## WRITTEN INSTRUCTION
Please reproduce the data word for word, from the line containing "coordinates (82, 909)." through the end of the data, both included.

## EXCERPTED RECORDS
>>>

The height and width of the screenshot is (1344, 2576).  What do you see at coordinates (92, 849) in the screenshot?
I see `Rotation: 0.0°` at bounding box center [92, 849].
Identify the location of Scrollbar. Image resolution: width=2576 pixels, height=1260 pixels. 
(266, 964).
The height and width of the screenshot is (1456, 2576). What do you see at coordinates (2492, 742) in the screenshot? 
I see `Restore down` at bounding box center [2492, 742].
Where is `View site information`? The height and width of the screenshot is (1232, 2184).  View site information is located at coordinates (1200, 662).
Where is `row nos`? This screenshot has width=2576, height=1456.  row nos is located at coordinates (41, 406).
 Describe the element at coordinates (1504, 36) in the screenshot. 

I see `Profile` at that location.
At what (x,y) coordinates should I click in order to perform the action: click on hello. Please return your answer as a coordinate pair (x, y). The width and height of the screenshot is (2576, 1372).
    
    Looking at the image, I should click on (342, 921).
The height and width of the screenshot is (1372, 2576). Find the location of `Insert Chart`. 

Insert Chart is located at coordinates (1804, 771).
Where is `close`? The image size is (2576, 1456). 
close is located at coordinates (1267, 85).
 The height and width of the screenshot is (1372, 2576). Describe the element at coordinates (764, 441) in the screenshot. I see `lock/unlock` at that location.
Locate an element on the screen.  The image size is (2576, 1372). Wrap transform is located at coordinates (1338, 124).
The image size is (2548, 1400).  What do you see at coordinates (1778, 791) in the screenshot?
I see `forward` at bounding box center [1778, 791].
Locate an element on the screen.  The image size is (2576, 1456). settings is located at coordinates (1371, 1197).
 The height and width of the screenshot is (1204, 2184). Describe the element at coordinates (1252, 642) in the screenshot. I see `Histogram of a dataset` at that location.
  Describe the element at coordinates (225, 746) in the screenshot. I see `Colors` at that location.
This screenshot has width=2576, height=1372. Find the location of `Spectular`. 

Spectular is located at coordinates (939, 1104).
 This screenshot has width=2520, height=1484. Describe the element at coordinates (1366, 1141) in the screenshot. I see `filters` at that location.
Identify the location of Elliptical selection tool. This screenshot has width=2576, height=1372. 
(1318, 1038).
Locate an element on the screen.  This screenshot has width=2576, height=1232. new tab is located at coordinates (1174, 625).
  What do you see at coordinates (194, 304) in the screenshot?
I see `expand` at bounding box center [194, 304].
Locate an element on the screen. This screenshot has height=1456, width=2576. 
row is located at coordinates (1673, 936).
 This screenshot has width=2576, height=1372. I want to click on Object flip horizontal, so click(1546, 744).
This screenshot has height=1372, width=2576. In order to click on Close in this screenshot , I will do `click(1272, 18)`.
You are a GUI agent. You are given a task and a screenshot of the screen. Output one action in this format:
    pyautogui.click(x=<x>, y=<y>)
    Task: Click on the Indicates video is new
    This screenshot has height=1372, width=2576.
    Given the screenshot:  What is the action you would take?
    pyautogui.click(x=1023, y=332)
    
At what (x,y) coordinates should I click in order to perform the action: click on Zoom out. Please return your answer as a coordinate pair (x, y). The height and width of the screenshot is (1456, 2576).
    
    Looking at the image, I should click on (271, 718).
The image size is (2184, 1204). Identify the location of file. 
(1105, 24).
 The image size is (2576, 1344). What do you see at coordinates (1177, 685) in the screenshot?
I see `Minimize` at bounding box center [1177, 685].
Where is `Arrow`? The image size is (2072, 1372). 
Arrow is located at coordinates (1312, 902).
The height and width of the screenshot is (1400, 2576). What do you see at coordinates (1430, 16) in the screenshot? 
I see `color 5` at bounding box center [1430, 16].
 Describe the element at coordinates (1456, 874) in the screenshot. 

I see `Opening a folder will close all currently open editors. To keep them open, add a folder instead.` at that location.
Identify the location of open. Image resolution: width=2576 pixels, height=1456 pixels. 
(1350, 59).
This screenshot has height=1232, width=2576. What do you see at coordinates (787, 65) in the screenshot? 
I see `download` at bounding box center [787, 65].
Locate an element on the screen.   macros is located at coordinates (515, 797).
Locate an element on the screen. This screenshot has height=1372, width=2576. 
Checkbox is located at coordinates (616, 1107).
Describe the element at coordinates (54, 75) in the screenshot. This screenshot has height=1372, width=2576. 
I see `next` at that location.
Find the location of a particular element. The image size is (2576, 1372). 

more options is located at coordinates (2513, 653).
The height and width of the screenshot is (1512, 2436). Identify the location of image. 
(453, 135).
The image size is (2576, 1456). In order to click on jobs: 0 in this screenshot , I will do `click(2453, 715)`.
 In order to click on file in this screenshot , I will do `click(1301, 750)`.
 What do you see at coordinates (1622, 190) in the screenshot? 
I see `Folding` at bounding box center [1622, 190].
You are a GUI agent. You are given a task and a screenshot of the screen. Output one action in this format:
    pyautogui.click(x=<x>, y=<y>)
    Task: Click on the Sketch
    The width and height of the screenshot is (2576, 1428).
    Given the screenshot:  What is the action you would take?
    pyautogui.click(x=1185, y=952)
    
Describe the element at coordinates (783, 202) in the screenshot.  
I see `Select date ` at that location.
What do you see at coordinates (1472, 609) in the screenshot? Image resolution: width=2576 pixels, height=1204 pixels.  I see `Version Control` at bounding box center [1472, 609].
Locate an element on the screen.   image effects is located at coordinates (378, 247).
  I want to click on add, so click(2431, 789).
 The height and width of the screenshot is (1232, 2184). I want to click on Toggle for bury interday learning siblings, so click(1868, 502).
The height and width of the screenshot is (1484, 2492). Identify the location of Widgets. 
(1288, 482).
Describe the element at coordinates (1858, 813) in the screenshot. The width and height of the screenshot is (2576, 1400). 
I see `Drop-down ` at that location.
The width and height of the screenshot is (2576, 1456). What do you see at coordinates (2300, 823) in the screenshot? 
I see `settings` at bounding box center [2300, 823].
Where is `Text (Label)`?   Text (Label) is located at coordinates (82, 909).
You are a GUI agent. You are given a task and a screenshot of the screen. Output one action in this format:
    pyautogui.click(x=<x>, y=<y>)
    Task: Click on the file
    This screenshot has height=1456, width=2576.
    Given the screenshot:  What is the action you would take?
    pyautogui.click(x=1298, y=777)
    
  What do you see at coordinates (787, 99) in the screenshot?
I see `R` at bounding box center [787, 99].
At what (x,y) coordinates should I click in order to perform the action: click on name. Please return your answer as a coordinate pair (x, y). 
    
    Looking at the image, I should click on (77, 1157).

<<<

## OUTPUT FOR THIS TASK
Where is `Text (Label)`?   Text (Label) is located at coordinates (82, 909).
You are a GUI agent. You are given a task and a screenshot of the screen. Output one action in this format:
    pyautogui.click(x=<x>, y=<y>)
    Task: Click on the file
    This screenshot has height=1456, width=2576.
    Given the screenshot:  What is the action you would take?
    pyautogui.click(x=1298, y=777)
    
  What do you see at coordinates (787, 99) in the screenshot?
I see `R` at bounding box center [787, 99].
At what (x,y) coordinates should I click in order to perform the action: click on name. Please return your answer as a coordinate pair (x, y). 
    
    Looking at the image, I should click on (77, 1157).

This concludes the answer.